*** Opening SOURCE DATA ***

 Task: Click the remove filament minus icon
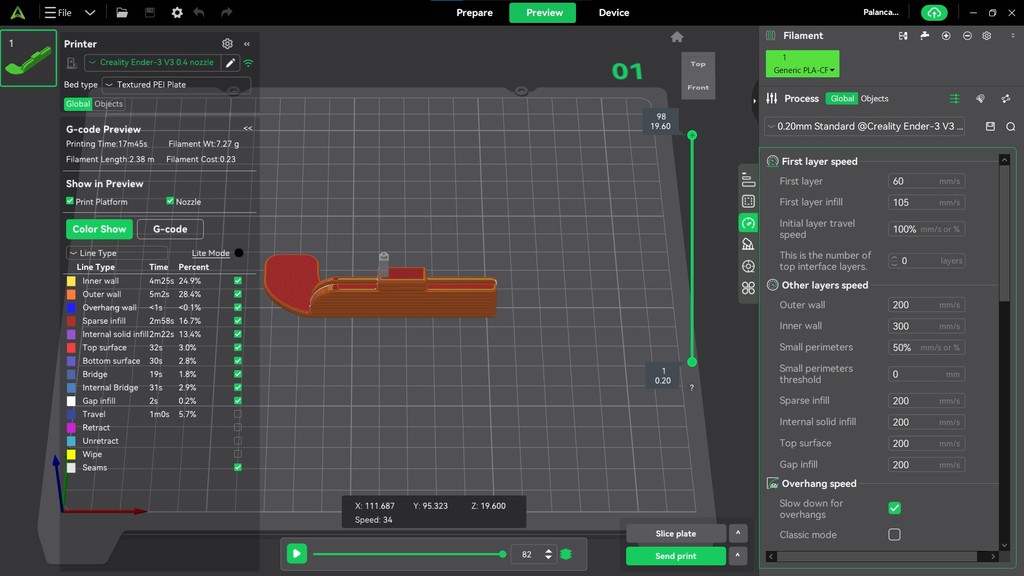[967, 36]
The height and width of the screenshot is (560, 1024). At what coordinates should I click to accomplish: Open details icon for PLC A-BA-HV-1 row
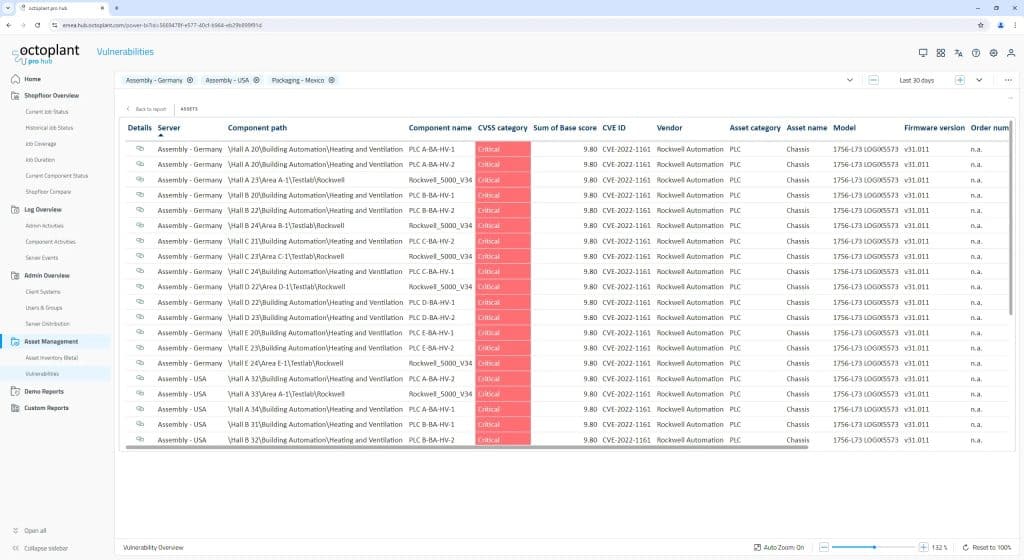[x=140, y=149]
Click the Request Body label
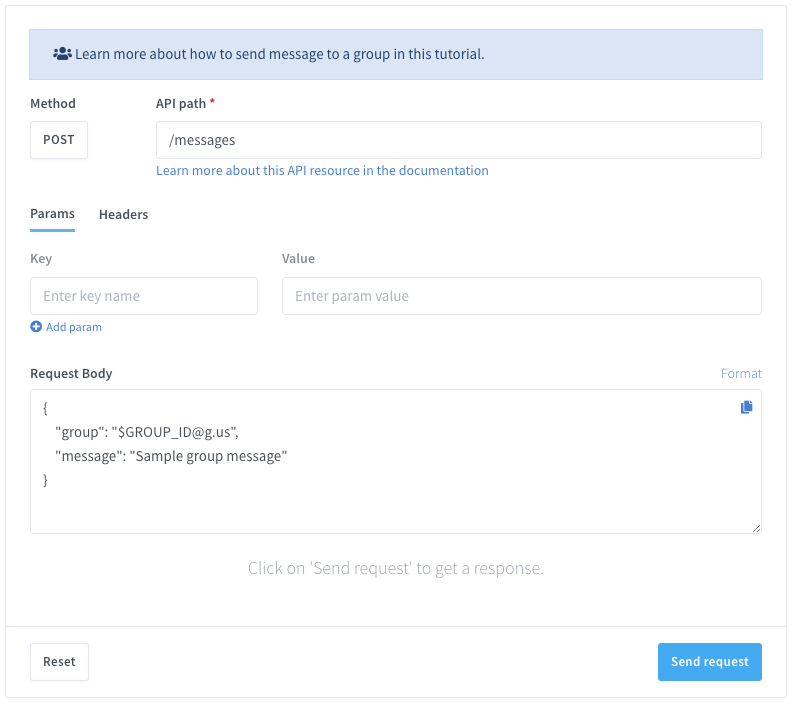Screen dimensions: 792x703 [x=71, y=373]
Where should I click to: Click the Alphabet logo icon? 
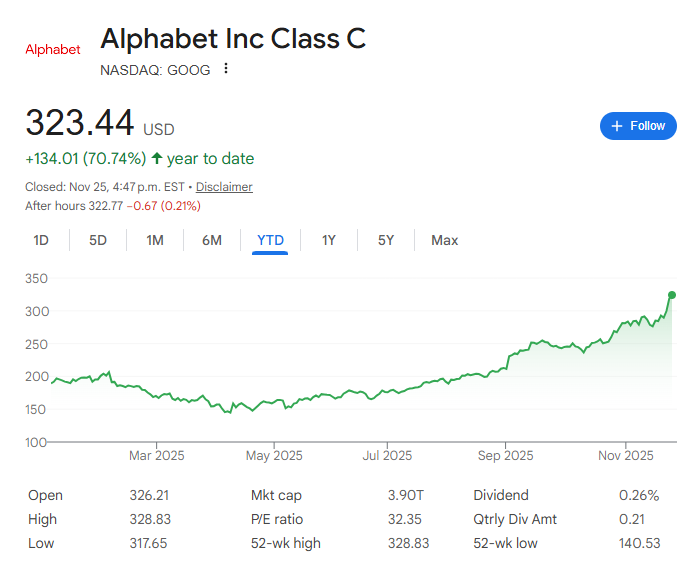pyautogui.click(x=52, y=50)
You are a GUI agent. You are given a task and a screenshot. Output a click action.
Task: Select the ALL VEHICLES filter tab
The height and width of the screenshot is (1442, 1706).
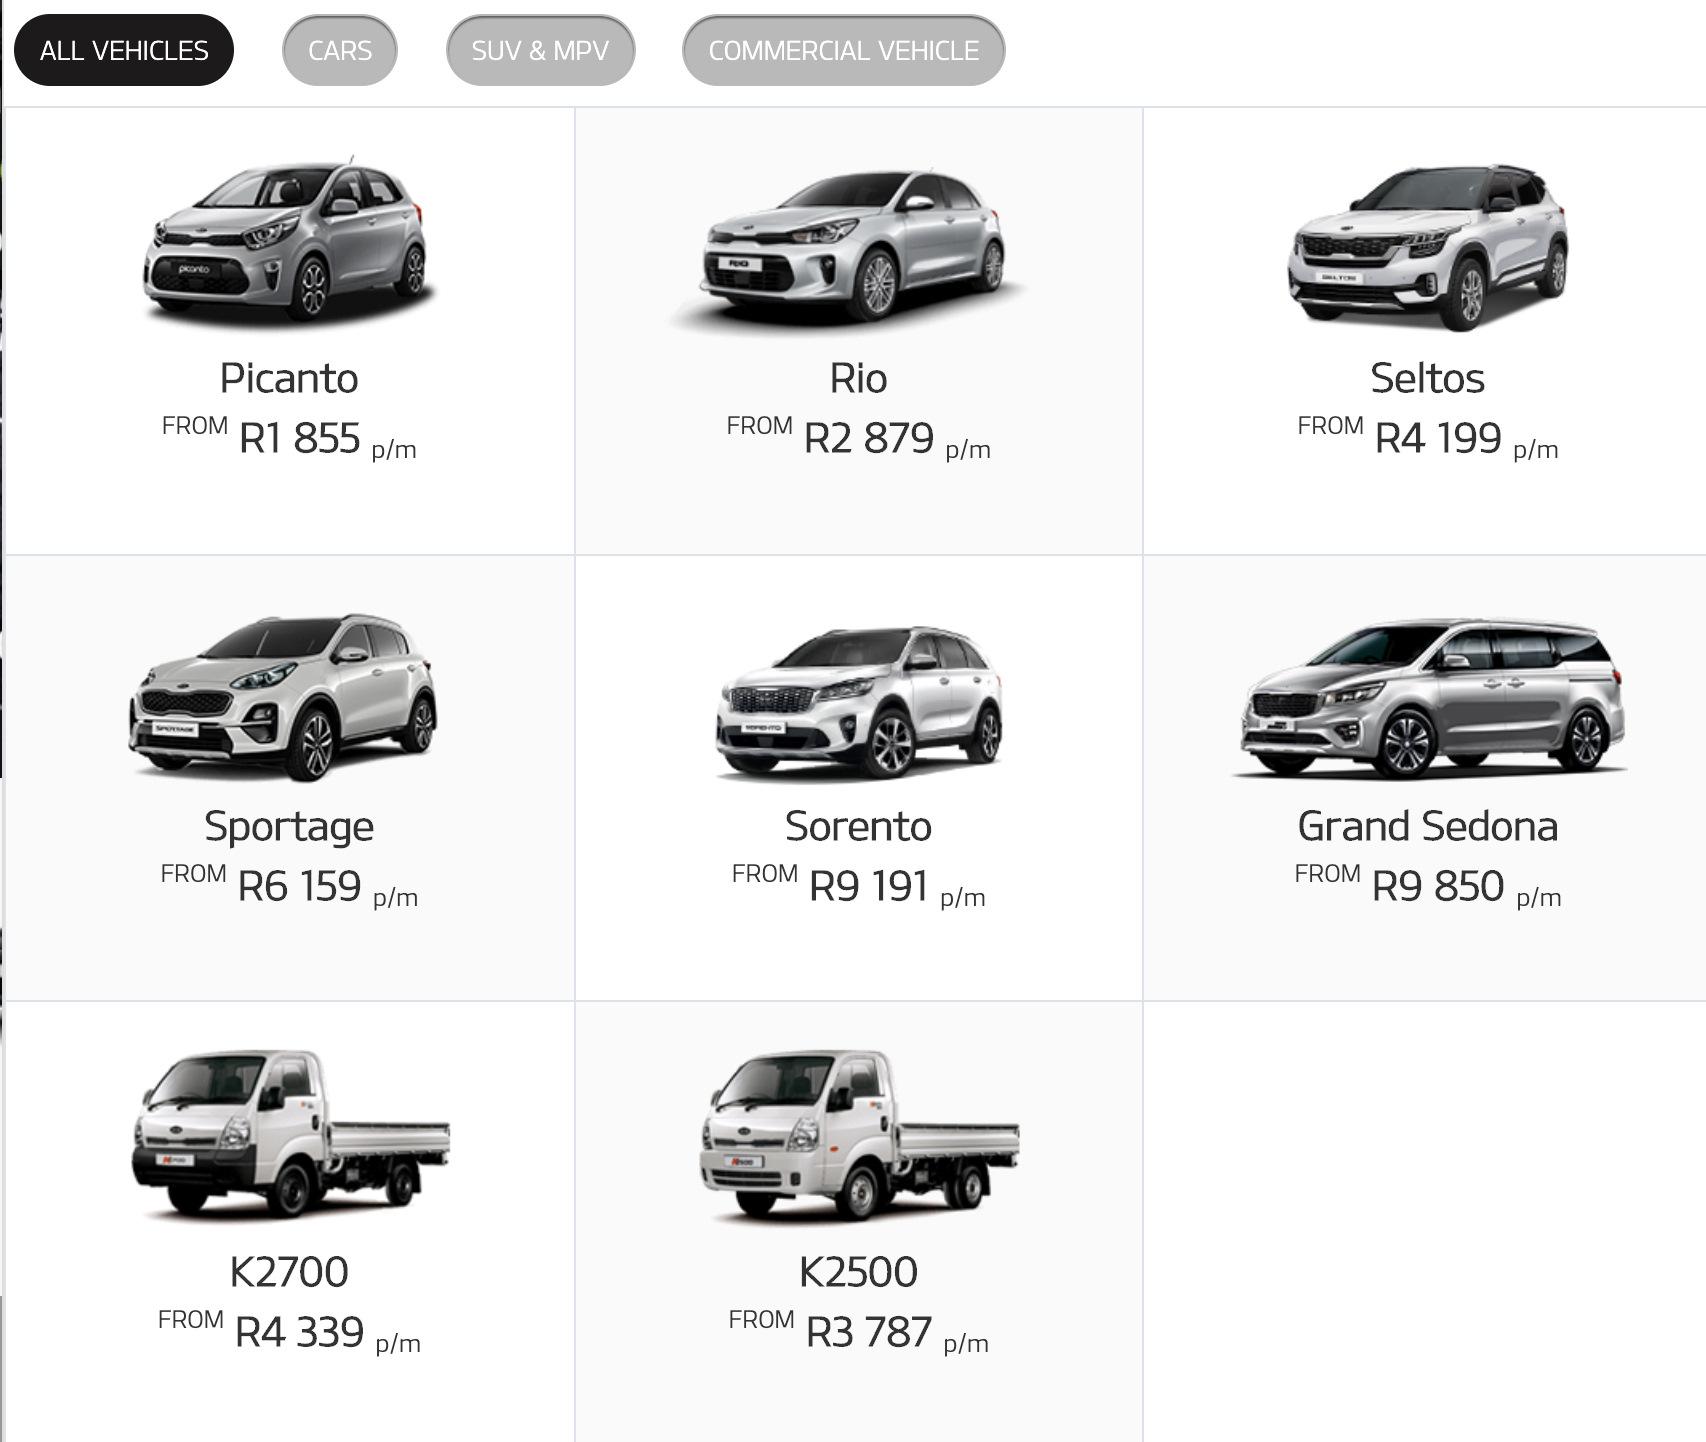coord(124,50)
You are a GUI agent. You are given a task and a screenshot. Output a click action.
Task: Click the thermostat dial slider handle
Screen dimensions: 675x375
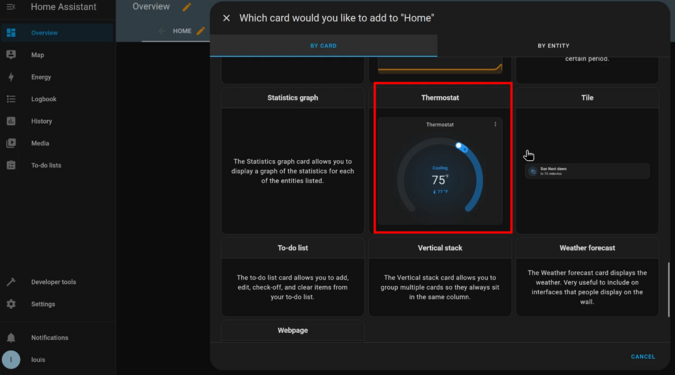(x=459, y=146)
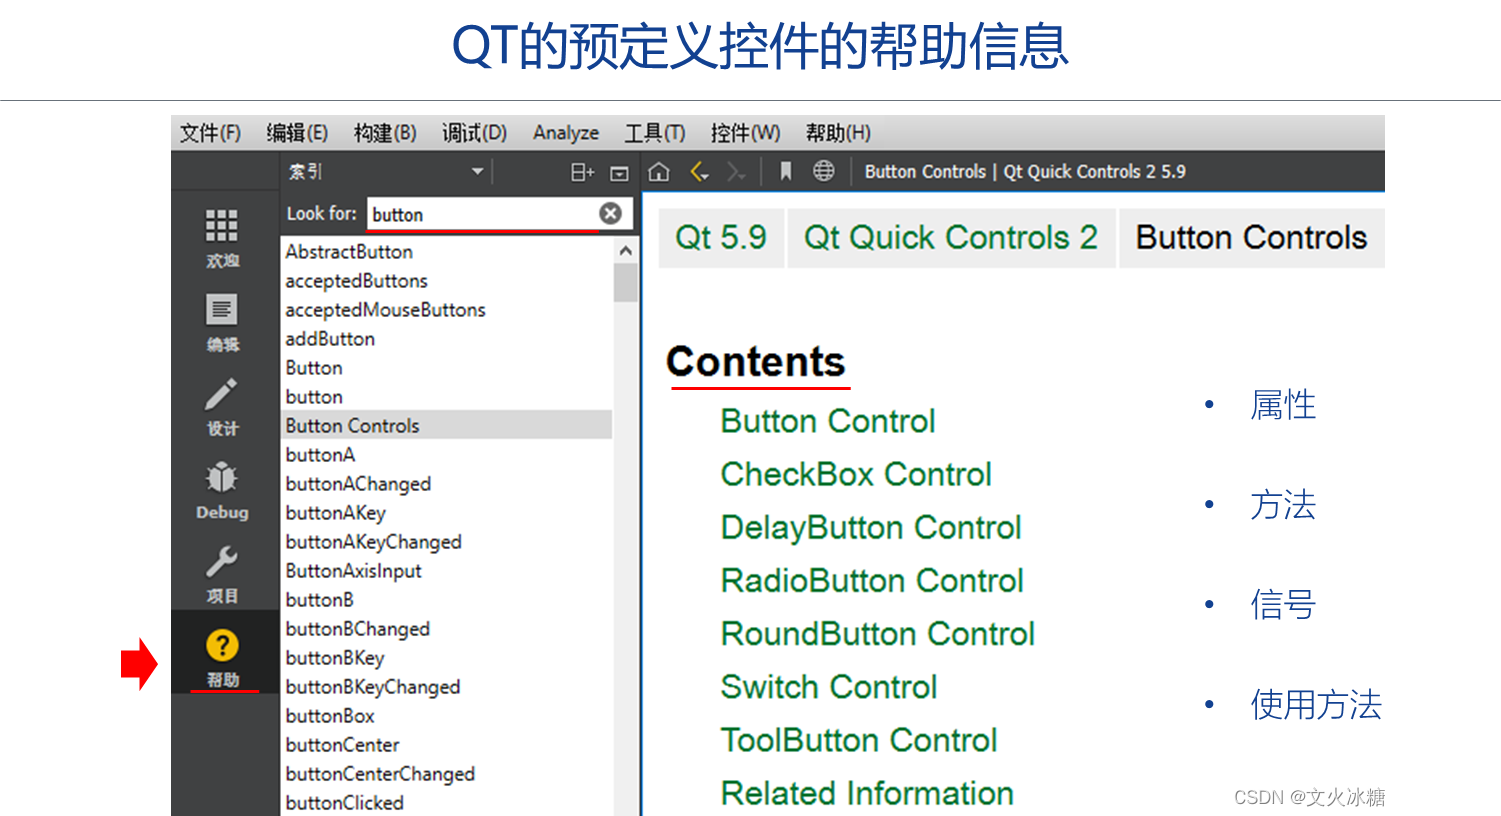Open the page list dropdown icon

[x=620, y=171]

*** Closing SOURCE DATA ***

→ **WHAT YOU SHOULD DO**
Print every record exactly, without the pictures.

→ **TASK RESULT**
 Task: Click the remove filament minus icon
[967, 36]
The height and width of the screenshot is (560, 1024). At what coordinates should I click to accomplish: Open details icon for PLC A-BA-HV-1 row
[x=140, y=149]
Click the Request Body label
Screen dimensions: 792x703 [x=71, y=373]
Where should I click to: Click the Alphabet logo icon? 
pyautogui.click(x=52, y=50)
You are a GUI agent. You are given a task and a screenshot. Output a click action.
Task: Select the ALL VEHICLES filter tab
The height and width of the screenshot is (1442, 1706).
coord(124,50)
You are a GUI agent. You are given a task and a screenshot. Output a click action.
Task: Click the thermostat dial slider handle
Screen dimensions: 675x375
(x=459, y=146)
Open the page list dropdown icon

[x=620, y=171]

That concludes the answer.